_WHAT YOU WILL DO_
When duplicating the records beneath this instruction, omit every picture and keep all else exact.
====== DATA IN THIS EXERCISE ======
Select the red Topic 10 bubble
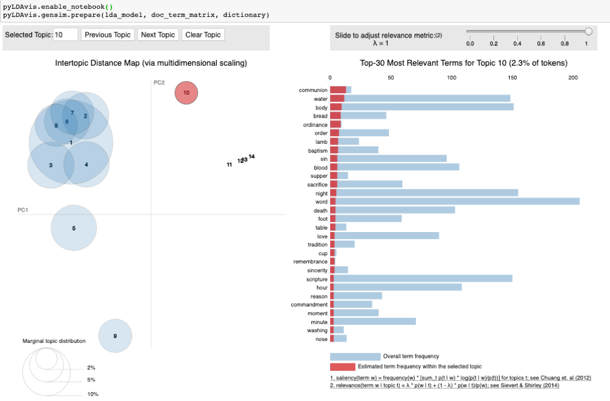This screenshot has width=610, height=401. point(185,93)
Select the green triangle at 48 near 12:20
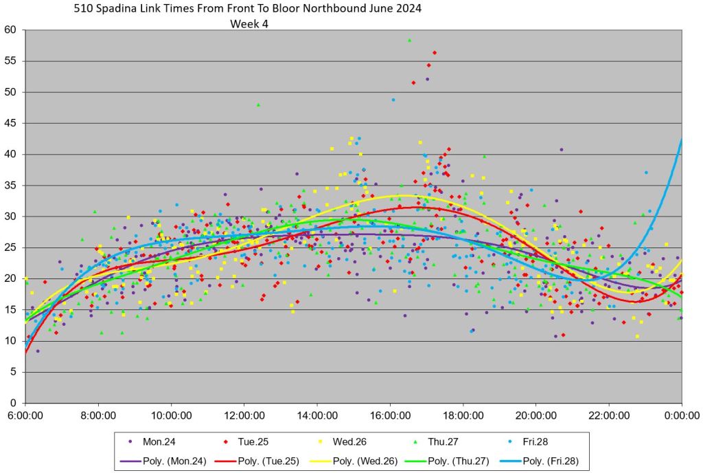 click(x=258, y=105)
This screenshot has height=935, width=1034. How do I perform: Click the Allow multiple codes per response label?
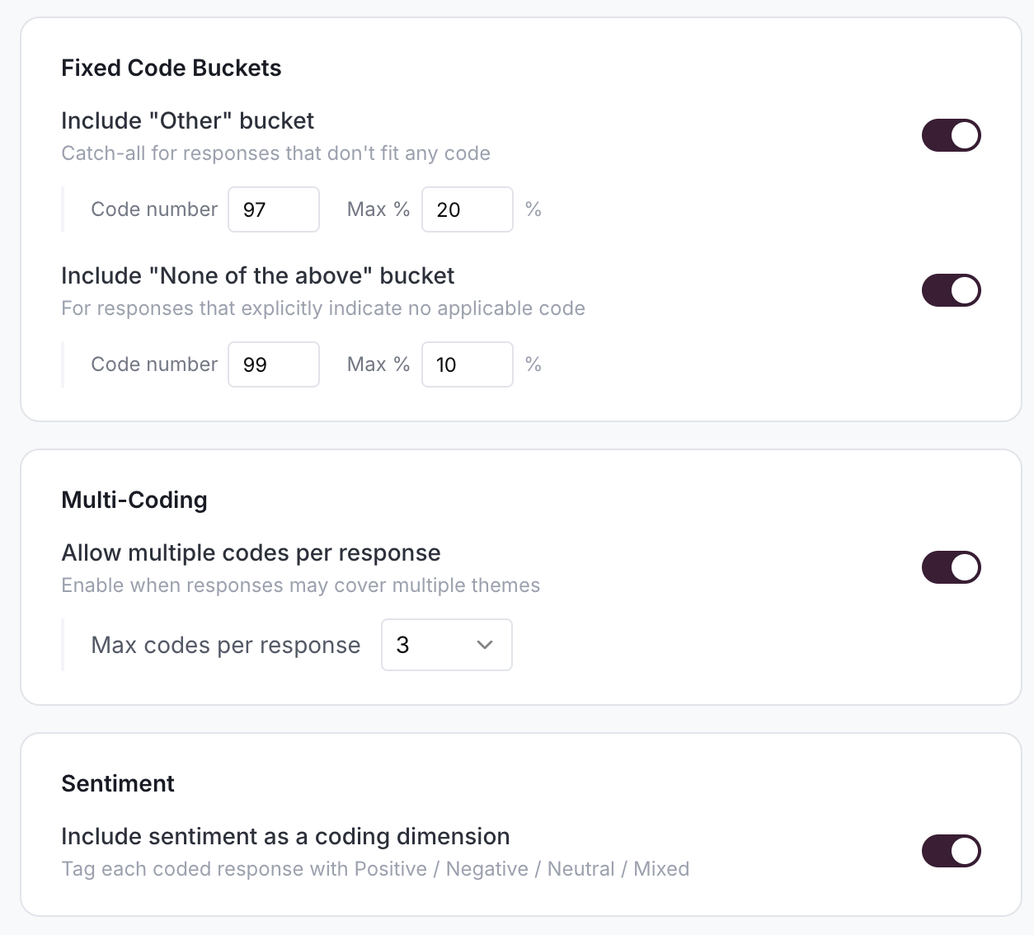tap(251, 552)
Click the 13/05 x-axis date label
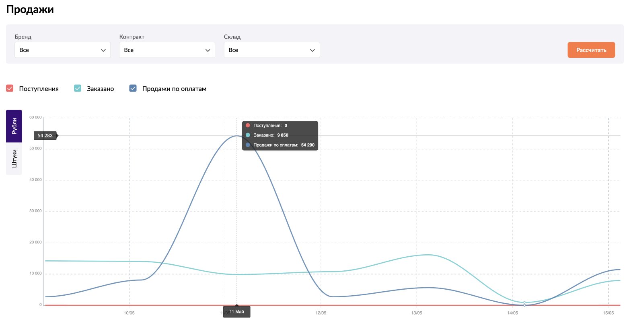This screenshot has height=325, width=627. [x=417, y=313]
======
_ANSWER SECTION_
Select the red Topic 10 bubble
This screenshot has width=610, height=401. point(185,93)
Select the green triangle at 48 near 12:20
 click(x=258, y=105)
This screenshot has height=935, width=1034. How do I perform: Click the Allow multiple codes per response label?
tap(251, 552)
Click the 13/05 x-axis date label
This screenshot has height=325, width=627. [x=417, y=313]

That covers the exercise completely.